Overview
Traffic congestion in urban areas has a significant impact on the quality of transport systems, and, in particular, of surface collective transport (CT). Buses are directly affected by the congestion of traffic and therefore fall behind. They are often considered less reliable than other public transport vehicles. In addition, these chronic disturbances have direct consequences to strengthen at the same time the competitiveness of the particular vehicle relative to shared transport systems.
Even if dedicated bus lanes can limit the impact of chronic disturbances of urban traffic, these potentially results in an inefficient use of road space for other vehicles. In addition, in some cases and for specific sites, the creation of bus lanes is not feasible. The management of these chronic crises affecting the CT network has still not been satisfactorily resolved and it is necessary to use innovative techniques traffic management to improve the quality of the CT network.
The objective of the ADViCe project is to provide the feasibility study of a particularly innovative traffic control strategy: the dynamic allocation of lanes. The challenge was to assess ex-ante the performance of dynamic bus corridors for the potential sites for future experimentation. Thus, after a state-of-the-art of existing dynamic road management experimentation, the characterization of potential candidate sites can be formalized.

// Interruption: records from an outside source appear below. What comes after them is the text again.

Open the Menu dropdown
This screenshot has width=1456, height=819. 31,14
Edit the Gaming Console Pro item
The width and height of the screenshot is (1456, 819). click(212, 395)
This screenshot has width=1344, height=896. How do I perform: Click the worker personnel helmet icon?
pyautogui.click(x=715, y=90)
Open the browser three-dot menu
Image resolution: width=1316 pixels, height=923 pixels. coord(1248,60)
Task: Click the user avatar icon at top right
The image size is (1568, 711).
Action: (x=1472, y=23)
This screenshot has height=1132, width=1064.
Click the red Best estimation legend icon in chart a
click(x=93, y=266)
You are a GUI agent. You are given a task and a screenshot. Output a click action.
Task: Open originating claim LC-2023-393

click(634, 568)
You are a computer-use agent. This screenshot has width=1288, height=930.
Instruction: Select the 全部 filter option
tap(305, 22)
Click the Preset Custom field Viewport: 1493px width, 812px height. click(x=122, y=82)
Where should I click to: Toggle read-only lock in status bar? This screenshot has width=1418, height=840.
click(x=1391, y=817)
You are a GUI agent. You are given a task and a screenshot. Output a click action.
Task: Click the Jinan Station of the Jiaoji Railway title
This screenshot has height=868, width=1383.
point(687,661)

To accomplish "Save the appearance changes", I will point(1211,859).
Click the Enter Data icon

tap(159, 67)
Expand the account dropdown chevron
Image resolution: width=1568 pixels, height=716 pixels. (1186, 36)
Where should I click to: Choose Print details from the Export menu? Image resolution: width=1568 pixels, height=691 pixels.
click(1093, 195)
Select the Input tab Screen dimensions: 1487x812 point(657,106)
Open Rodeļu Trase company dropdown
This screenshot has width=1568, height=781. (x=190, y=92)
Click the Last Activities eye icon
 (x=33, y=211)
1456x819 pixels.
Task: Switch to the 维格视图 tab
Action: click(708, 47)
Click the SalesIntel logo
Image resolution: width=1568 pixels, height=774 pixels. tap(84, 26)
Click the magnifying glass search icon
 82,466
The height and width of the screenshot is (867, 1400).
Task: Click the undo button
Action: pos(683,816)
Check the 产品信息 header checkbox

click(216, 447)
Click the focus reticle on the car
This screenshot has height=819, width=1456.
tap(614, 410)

The pilots have been tested in the agglomerations of Lyon and Grenoble.
Funding
Results
The first year of the project allowed to complete the study on the identification of use cases. A state of the art on the dynamics of road management systems was conducted. The various examples were analysed and characterized through the different dimensions identified: site geometry, traffic scenarios, regulatory aspects, etc.
Regarding the technological aspect, a first system architecture has been proposed. The various sensors and airborne equipment systems have been identified and analysed in relation to the needs of the advice system. The second year of the project was devoted to warning devices.
New signalling solutions (variable message signs and luminous studs) were defined and tests on their understanding by users with pictures retouched real situations were also carried out.
Initial work has mainly focused on the analytical study of triggering dynamic bus lanes and on the evaluation of a multimodal urban boulevard.
These analytical findings identify areas of application systems advice. In addition, they have helped change the dynamics traffic simulation platform SymuVia to reproduce the effects of dynamic bus lanes. The simulation of a realistic site is now possible and is under investigation.